EXERCISE PROMPT:
Copy everything in the data from the line containing "Describe the element at coordinates (317, 26)" down to the line containing "center [540, 2387].", both included, word for word.

MATERIAL FOR THIS EXERCISE:

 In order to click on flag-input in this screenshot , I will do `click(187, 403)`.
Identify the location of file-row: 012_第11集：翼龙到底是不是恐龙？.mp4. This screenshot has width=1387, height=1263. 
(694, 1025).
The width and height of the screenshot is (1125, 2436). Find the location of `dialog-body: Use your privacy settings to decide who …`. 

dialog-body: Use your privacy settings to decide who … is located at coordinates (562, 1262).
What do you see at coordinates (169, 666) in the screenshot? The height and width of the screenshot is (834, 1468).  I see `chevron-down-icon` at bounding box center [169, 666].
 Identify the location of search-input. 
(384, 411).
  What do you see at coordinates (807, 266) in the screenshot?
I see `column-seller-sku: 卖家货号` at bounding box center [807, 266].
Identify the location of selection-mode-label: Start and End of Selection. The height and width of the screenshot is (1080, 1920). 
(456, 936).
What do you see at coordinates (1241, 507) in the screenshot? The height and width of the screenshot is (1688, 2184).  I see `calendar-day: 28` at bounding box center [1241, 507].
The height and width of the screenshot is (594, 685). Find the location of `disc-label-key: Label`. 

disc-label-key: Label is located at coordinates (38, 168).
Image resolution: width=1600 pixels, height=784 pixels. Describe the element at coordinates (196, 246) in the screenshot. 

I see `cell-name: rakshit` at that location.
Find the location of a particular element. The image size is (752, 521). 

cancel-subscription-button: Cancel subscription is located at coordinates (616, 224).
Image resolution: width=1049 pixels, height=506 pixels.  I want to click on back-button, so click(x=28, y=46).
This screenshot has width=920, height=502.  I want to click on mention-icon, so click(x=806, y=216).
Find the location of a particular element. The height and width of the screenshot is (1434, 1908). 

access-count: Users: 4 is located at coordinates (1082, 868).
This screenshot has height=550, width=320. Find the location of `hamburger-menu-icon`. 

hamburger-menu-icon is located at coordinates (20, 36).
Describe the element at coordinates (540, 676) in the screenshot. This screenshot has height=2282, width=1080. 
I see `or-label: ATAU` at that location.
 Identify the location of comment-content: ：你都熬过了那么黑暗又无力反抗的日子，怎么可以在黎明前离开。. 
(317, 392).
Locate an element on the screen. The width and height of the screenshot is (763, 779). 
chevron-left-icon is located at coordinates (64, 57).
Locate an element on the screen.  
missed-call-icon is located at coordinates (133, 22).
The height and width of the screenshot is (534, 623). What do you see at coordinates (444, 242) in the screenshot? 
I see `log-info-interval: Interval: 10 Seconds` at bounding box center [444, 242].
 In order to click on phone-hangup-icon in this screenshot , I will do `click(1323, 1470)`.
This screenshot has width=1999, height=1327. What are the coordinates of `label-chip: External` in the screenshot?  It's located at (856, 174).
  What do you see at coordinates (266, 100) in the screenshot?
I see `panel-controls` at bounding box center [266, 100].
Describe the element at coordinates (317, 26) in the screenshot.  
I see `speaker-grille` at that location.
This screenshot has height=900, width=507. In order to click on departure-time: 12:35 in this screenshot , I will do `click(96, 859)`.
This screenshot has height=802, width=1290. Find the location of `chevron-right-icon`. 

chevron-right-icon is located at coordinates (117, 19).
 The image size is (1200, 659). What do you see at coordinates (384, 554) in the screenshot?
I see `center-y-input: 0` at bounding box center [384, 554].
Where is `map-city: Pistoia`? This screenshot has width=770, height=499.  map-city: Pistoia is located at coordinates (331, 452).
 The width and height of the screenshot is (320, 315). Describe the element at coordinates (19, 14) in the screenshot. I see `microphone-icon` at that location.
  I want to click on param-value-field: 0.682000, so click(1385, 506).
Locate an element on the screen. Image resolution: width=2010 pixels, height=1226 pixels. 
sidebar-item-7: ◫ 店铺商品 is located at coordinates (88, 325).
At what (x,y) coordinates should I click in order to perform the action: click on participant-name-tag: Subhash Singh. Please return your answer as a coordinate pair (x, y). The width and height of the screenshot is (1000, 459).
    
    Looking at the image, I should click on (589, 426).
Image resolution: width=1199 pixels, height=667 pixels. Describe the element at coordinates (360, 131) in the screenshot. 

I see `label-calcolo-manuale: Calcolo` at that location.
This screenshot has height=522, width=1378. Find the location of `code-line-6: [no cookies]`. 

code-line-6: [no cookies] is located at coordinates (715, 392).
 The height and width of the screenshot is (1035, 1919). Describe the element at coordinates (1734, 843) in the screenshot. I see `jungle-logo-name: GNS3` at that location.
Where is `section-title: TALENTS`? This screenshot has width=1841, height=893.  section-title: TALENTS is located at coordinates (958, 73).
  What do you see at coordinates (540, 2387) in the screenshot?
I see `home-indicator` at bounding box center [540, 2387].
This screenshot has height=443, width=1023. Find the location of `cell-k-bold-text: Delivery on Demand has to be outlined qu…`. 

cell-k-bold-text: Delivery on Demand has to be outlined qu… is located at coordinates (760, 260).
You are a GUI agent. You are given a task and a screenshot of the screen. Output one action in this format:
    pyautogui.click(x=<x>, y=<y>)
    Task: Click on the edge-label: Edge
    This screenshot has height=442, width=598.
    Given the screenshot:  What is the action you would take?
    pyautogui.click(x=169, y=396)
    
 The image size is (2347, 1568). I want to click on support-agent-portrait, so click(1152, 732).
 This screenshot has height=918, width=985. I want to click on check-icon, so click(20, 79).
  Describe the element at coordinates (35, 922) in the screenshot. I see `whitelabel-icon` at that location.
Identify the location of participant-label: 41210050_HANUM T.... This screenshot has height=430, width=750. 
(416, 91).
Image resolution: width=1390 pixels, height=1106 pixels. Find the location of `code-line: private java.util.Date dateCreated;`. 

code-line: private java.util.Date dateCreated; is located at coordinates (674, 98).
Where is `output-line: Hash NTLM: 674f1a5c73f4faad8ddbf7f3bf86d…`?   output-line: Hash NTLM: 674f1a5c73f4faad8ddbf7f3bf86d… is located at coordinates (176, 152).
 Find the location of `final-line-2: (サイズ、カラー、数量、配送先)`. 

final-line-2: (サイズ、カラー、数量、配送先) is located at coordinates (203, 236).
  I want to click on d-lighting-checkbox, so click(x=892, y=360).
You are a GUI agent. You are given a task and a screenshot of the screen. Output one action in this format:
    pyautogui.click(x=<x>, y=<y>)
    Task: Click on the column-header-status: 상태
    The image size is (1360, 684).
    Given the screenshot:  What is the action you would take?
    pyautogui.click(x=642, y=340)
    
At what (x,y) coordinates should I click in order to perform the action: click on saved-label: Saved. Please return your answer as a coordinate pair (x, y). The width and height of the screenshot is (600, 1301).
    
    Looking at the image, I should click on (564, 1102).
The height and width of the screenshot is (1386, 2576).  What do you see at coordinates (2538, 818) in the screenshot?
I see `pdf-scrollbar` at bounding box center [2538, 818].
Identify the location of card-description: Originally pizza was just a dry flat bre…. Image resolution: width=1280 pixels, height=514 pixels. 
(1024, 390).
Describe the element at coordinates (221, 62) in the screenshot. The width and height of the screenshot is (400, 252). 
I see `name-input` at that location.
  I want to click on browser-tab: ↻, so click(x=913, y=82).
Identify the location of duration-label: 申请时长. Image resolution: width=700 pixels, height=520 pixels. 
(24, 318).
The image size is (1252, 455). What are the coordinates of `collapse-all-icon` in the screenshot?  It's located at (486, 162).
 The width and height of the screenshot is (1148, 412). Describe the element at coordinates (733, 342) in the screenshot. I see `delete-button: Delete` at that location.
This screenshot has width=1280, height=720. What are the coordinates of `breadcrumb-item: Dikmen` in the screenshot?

COMPLETED EXERCISE:
Describe the element at coordinates (317, 26) in the screenshot.  
I see `speaker-grille` at that location.
This screenshot has height=900, width=507. In order to click on departure-time: 12:35 in this screenshot , I will do `click(96, 859)`.
This screenshot has height=802, width=1290. Find the location of `chevron-right-icon`. 

chevron-right-icon is located at coordinates (117, 19).
 The image size is (1200, 659). What do you see at coordinates (384, 554) in the screenshot?
I see `center-y-input: 0` at bounding box center [384, 554].
Where is `map-city: Pistoia`? This screenshot has width=770, height=499.  map-city: Pistoia is located at coordinates (331, 452).
 The width and height of the screenshot is (320, 315). Describe the element at coordinates (19, 14) in the screenshot. I see `microphone-icon` at that location.
  I want to click on param-value-field: 0.682000, so click(1385, 506).
Locate an element on the screen. Image resolution: width=2010 pixels, height=1226 pixels. 
sidebar-item-7: ◫ 店铺商品 is located at coordinates (88, 325).
At what (x,y) coordinates should I click in order to perform the action: click on participant-name-tag: Subhash Singh. Please return your answer as a coordinate pair (x, y). The width and height of the screenshot is (1000, 459).
    
    Looking at the image, I should click on (589, 426).
Image resolution: width=1199 pixels, height=667 pixels. Describe the element at coordinates (360, 131) in the screenshot. 

I see `label-calcolo-manuale: Calcolo` at that location.
This screenshot has height=522, width=1378. Find the location of `code-line-6: [no cookies]`. 

code-line-6: [no cookies] is located at coordinates (715, 392).
 The height and width of the screenshot is (1035, 1919). Describe the element at coordinates (1734, 843) in the screenshot. I see `jungle-logo-name: GNS3` at that location.
Where is `section-title: TALENTS`? This screenshot has width=1841, height=893.  section-title: TALENTS is located at coordinates (958, 73).
  What do you see at coordinates (540, 2387) in the screenshot?
I see `home-indicator` at bounding box center [540, 2387].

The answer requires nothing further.